# YOUR ASSIGNMENT:
All lines in the records that carry the string "coordinates" are to be shown.

(Stored items)
· · · · ·
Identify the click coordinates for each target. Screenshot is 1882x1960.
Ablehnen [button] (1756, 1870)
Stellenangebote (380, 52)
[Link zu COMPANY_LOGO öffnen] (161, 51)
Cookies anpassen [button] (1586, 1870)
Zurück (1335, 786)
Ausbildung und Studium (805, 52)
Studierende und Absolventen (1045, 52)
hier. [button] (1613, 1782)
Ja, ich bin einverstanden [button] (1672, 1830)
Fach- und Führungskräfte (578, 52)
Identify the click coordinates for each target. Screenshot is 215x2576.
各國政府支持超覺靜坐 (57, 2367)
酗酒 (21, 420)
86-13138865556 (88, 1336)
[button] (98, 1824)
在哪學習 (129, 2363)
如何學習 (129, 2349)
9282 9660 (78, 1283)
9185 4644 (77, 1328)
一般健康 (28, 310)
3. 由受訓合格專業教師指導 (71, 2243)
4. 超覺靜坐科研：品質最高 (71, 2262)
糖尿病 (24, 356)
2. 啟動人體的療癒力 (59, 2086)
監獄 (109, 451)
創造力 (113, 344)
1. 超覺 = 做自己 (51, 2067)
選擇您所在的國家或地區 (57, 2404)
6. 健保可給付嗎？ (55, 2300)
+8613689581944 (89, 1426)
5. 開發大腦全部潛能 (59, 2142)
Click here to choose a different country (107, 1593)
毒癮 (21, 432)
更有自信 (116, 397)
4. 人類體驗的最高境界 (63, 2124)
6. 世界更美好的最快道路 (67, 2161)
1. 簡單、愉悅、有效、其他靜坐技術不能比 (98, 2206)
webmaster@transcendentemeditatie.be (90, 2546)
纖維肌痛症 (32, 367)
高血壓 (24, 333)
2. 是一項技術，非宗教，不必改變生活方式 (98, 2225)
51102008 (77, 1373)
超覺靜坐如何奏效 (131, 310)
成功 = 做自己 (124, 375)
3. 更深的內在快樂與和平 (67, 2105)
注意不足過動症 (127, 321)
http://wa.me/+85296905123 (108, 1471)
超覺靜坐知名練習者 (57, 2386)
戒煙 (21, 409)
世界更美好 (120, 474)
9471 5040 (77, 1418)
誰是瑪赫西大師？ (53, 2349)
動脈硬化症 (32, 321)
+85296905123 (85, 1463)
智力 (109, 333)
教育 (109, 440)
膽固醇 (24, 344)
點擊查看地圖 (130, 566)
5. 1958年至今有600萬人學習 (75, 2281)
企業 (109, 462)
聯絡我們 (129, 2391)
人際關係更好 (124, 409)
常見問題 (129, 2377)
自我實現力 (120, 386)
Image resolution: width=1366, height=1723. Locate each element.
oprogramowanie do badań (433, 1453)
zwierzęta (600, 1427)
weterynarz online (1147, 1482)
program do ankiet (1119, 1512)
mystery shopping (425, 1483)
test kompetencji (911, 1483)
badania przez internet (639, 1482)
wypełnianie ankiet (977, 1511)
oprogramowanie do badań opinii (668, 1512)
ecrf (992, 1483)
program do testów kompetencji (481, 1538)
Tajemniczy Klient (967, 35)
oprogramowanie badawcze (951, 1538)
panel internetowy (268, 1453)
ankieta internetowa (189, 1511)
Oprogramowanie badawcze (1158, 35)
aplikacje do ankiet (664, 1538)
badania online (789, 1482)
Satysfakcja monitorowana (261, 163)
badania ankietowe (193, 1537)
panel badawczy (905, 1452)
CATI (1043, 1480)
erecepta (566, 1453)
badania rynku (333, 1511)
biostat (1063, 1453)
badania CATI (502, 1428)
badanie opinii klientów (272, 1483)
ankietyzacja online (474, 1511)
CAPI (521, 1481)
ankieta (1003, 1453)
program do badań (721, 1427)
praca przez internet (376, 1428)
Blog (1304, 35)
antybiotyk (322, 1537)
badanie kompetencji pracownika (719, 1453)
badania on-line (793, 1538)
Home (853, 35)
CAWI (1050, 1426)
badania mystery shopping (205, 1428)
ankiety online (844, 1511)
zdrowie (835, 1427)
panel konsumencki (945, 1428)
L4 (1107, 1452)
· · · · ·
# OUTPUT FOR THIS TASK:
Identify the click coordinates for each target. Screenshot is 1882x1960.
Identify the click coordinates for each target. Screenshot is 215x2576.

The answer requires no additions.